15 June - Kabuki and TKAMB
Despite the running commentary on the useful gizmo and having read up on it, am suprised at the simplicity of what we're asking to watch (sort of a parable, you know the fox and the grapes) and though I understand these things were first performed 900 years ago, I think Chaucer was a bit more advanced and nobody in their right mind would go see Chaucer's anything performed now.
I know the japanese have an incredible patience for ceremony and seem to like it when things take forever to take place but... anyway, the play /tableaux gets more interesting during the second part though am still wishing I was watching Italy do very badly against the whatever team they had that night at 20.30. At the underground station we run into another Japanese colleague who had also attended and reveals she cried at the end (moral was about being grateful to your parents for having given you life so am sure resonates with many ungrateful grown ups). I think 'You cried at that??' Bonkers.

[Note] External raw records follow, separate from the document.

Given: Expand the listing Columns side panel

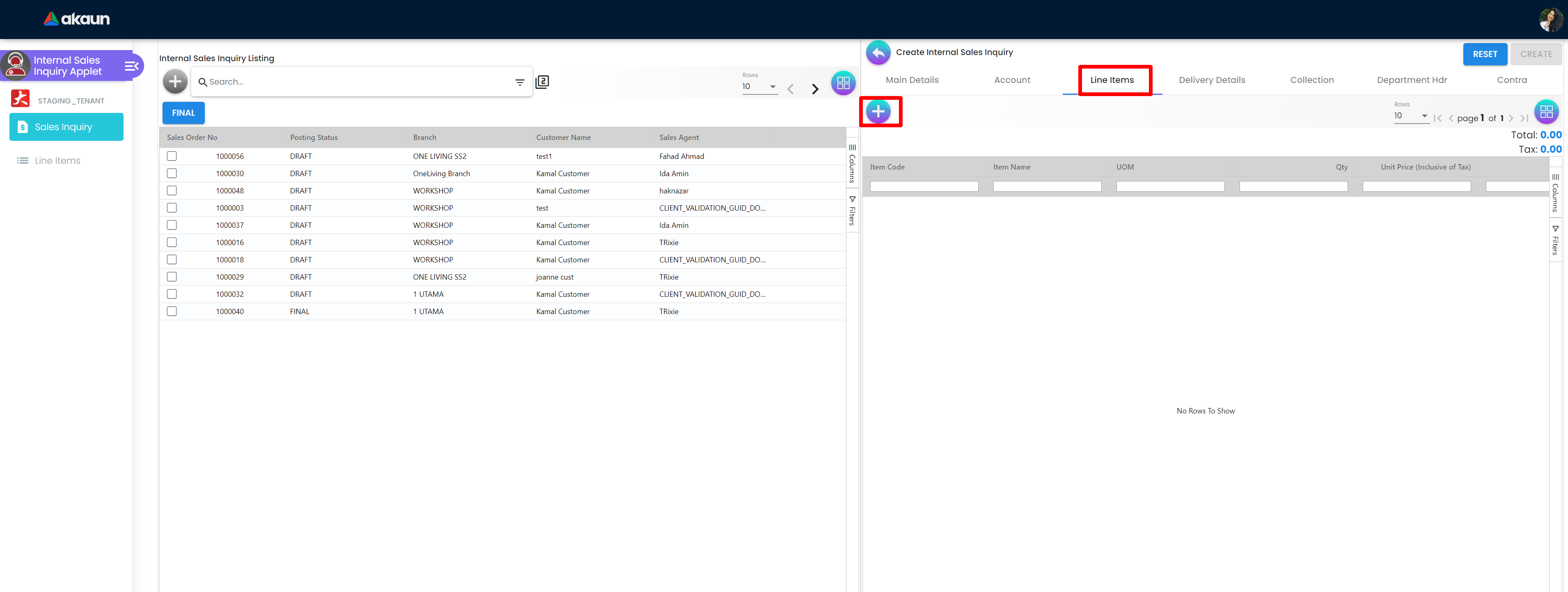Looking at the screenshot, I should coord(852,164).
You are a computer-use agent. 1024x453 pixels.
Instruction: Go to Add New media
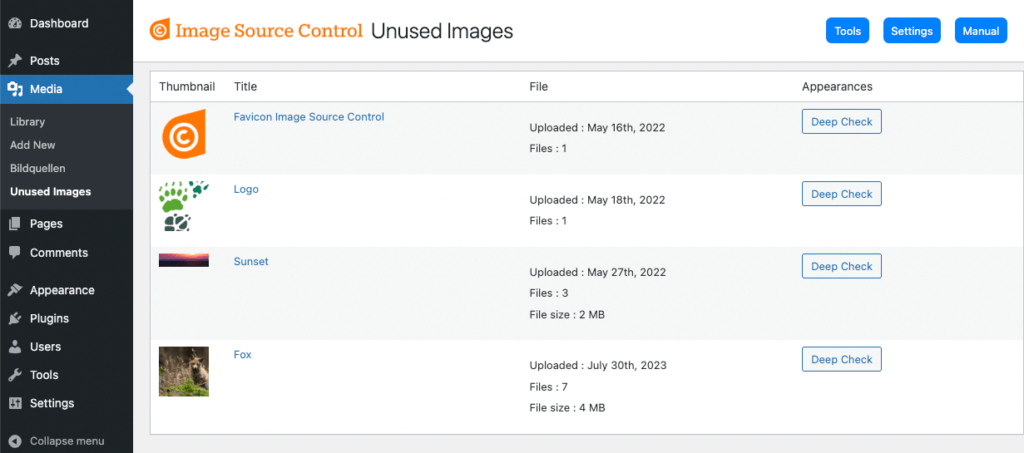(33, 145)
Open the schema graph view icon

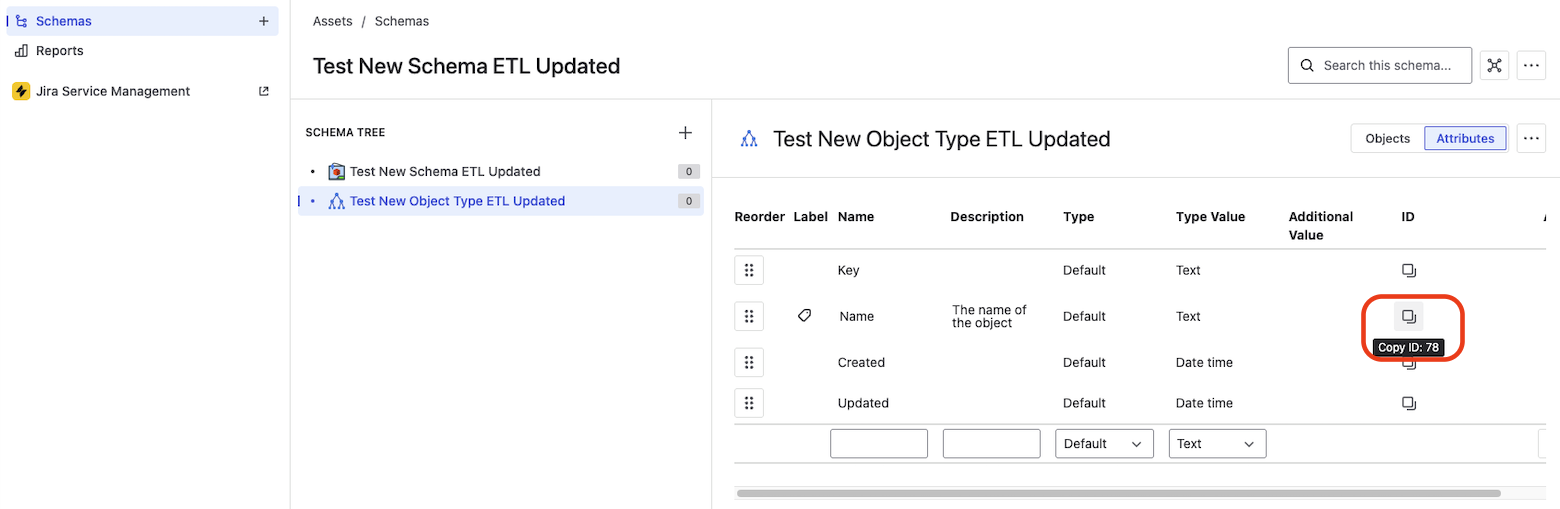point(1494,65)
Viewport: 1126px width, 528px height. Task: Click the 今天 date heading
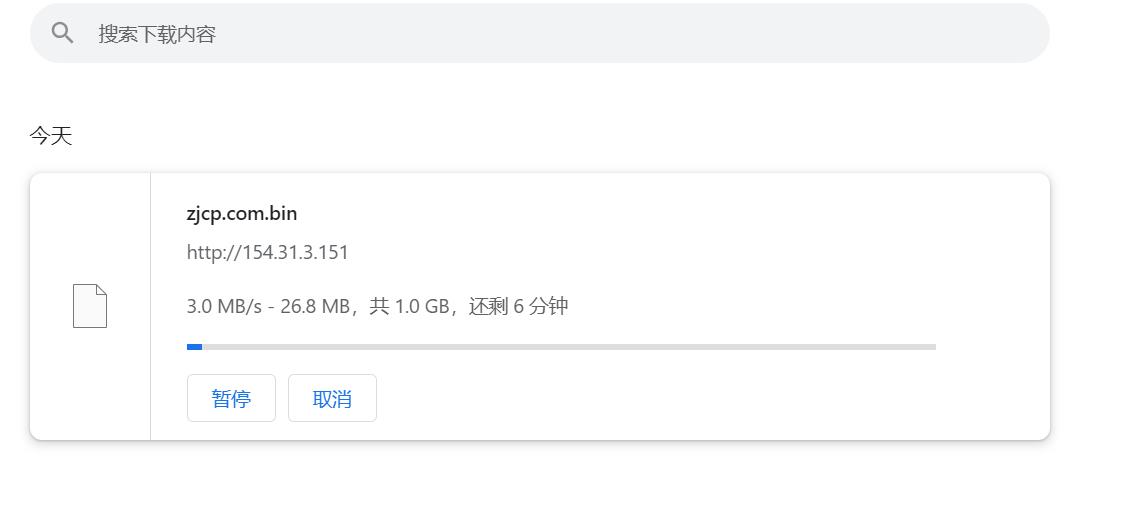coord(51,136)
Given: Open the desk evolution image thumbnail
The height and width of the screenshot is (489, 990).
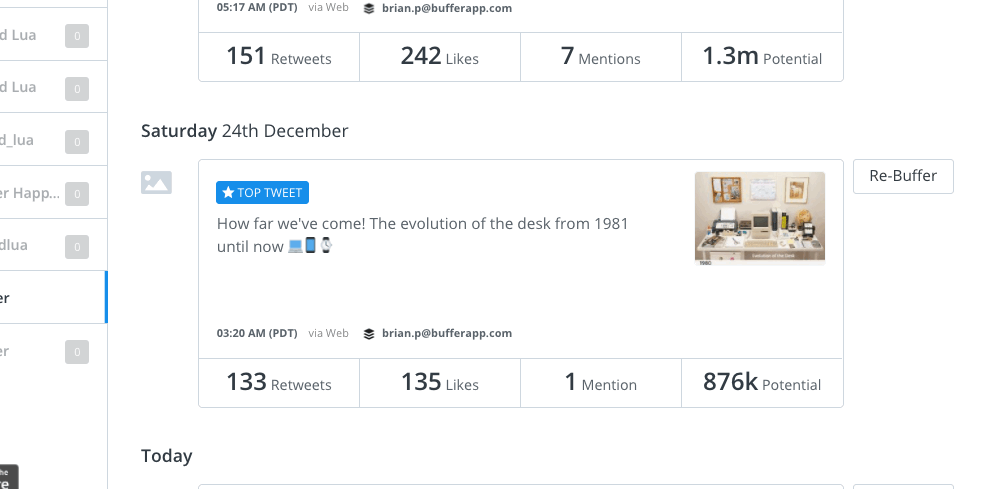Looking at the screenshot, I should coord(760,218).
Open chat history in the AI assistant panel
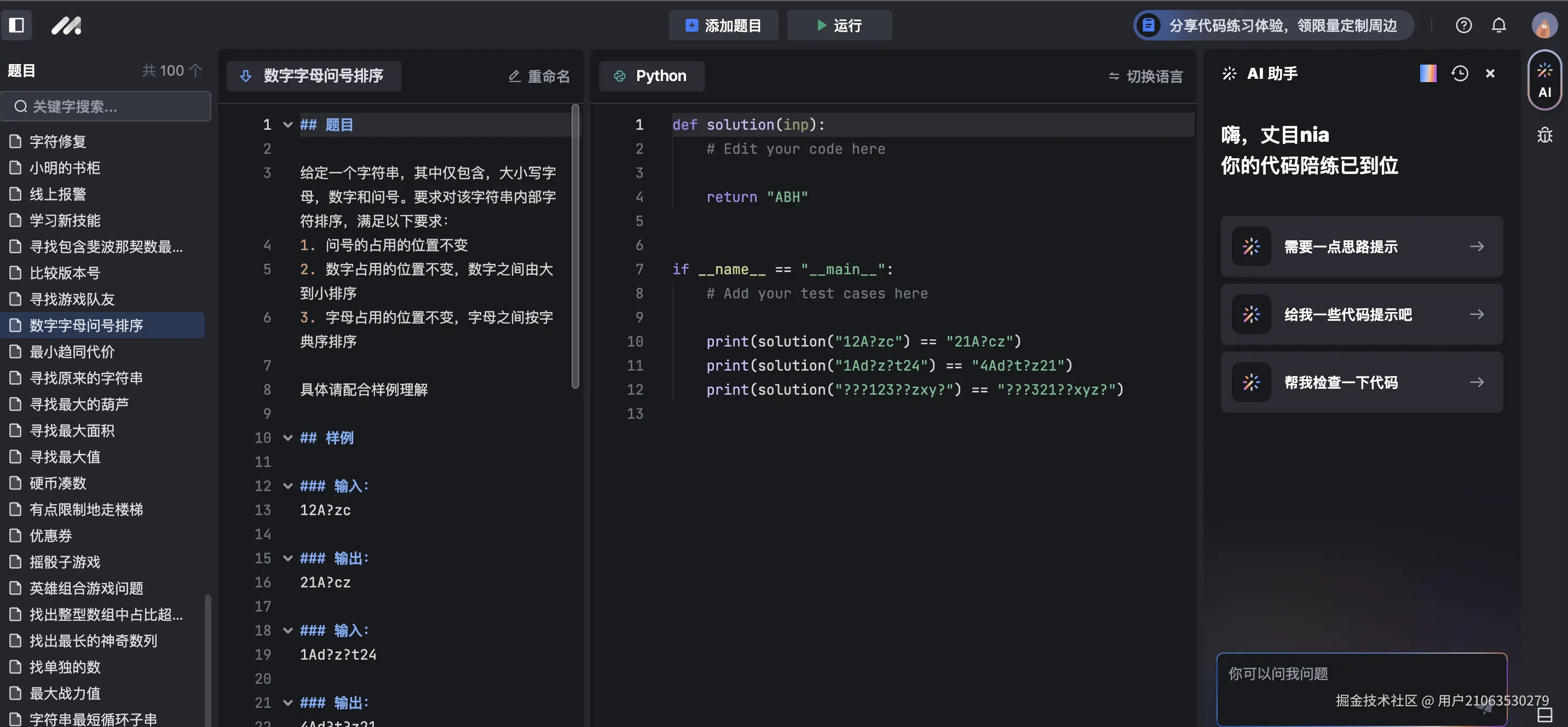This screenshot has width=1568, height=727. tap(1460, 73)
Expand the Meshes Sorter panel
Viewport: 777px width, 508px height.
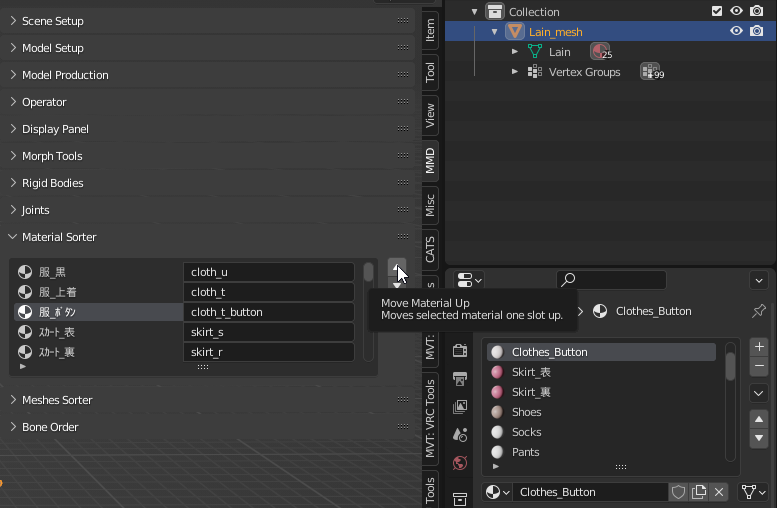(x=57, y=400)
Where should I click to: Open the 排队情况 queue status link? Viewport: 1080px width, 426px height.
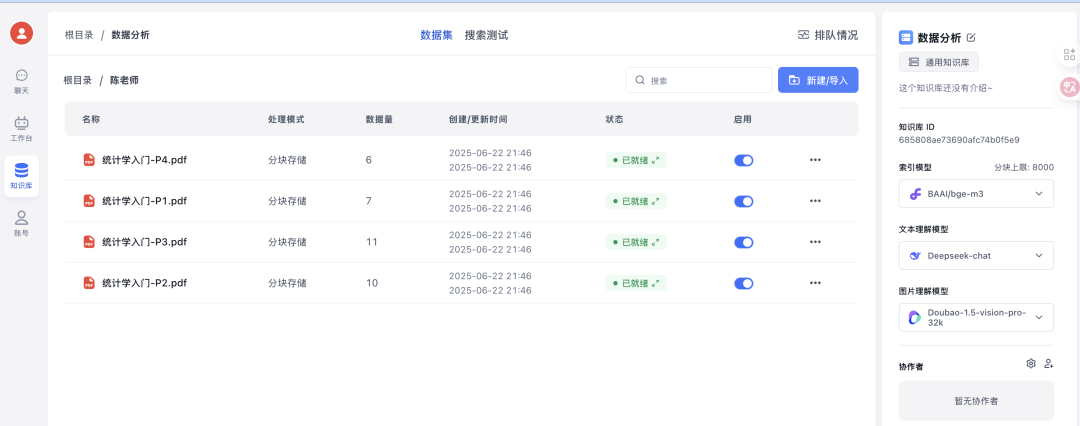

Cut to me following morning on the tube readint To Kill a Mockingbird, which for some reason I had missed out during those scool years when you read this book and had also missed out ever seeing the movie. Yessum. I got to page 169 of my edition when little Scout single handedly stops the lynching mob by reminding one of the would be attackers that he has a kid at home much as Atticus has Scout who is in fact at school with said kid. Exit lynch mob.
Clearly, written in 1960 , set in 1935 blah blah, skilled writer who knows which strings she's pulling but similar simple message, walk in someone else's shoes for a while, we're all the same underneath conventions etc etc.
Wonder if Japanese colleague could cry at this. Wonder if the fact that cultural exchanges at least in Europe seem to have the West conceptions as dominating, means that 'they' get our culture more than we can possibly get 'theirs'?